Some time ago, my friend Pamela Karanova shared an idea that really touched my heart.

October 30, 2020 would be known as Adoptee Remembrance Day.

At first, I was not sure what this day meant of what would be done, I just knew it would be important.

Then, as I began to read about the reasons this day was being started, I began to understand more fully what this day would mean to adoptees and, hopefully, to the many who love us. There is an Agenda for today. Please participate.

Here are some facts:

Adoptees are at a greater risk of attempting suicide – The odds of a reported suicide attempt were ∼4 times greater in adoptees compared with non-adoptees – National Center for Biotechnology Information

Children who are adopted die by *filicide by the very people who promised to protect them. (*the murder of a child by a parent, regardless of the genetic connection). In the article Mothers Who Kill Children They Have Adopted, author Katherine E. SUnder, M.A. writes, “The act of filicide creates multiple victims beyond the child that is killed” pg 52.

Here is a list of Adoptees killed in adopted families. Look at the faces. Say their names. all OF THEM WERE precious human beings whose lives were taken.

Adoptees are at higher risk of substance abuse due to the Trauma of adoption. “Children of adoption are inherently at a higher risk of addiction due to their adoptive status alone; additional trauma (abuse, post-traumatic stress from accidents or disasters, separation from family, etc.) amplifies this risk further.” Addiction and the Adopted Child

We must remember.

We must educate ourselves.

We must pay attention.

As a Therapist working within the foster care system and with adopted children and their families, I see all the sides of adoption.

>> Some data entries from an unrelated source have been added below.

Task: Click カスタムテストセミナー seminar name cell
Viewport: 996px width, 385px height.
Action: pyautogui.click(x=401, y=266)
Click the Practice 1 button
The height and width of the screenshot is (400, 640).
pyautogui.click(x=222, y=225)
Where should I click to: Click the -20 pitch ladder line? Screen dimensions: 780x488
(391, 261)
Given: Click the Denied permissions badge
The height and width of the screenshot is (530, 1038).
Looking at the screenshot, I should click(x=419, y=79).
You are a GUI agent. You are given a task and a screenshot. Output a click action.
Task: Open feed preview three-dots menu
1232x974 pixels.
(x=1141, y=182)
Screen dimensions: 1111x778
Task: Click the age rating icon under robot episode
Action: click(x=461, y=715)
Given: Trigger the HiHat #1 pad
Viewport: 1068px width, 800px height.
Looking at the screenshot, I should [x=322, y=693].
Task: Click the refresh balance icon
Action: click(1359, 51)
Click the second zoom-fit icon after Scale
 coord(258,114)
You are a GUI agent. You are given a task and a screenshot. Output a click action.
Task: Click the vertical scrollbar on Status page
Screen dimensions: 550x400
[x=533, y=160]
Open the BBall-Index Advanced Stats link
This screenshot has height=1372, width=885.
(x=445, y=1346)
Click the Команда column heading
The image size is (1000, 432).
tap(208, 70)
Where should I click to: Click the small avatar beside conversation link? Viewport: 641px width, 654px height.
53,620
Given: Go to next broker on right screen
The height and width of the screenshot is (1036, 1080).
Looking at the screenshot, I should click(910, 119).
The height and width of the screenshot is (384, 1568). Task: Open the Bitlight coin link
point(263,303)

I have seen children become part of families after being in the foster care system for years.

I have also seen children RETURNED to foster care after being adopted due to the parents inability to parent the child. Often, these parents will say, “Our lives were turned upside down by this child,” and “We thought our love would be enough.”

These re-relinquished or re-abandoned children become so hard to the world. They often have closed off their hearts in order to NEVER be hurt again. I have looked into their eyes and felt their unexpressed pain. I have been witness to their rage and their aggression. I have sat with them after they have heard the devastating news of “going back to the system.” Sometimes there are tears. Sometimes there is silence. Sometimes there is an uttered sentence, something like, “I knew they would give me back.”

We must do better for the children of today who are being adopted. We must find a way to LOWER the percentage of adoptees who choose to die by suicide than to live another day. We must find a way to keep children with their parents, to preserve the family and help the parents succeed.

ALL Therapists must view Adoption as Trauma. They must become Trauma AND Adoption competent, as well as compassionate.

We must find a way to support adult adoptees in their search for their own stories. Please, give us this dignity and open OUR records.

We must not continue to force society’s social construct narrative of “grateful and lucky and blessed and God’s plan” upon the adoptee. Just stop.

On this day, October 30, 2020, I, Janet Nordine, remember those Human Beings who were Adopted, and who’s lives have ended. May they finally have peace and know pure love.

We must remember.

We must Listen more closely.

We must Love bigger

This post is dedicated to my sister, Sarah, who was an adoptee and gone too soon.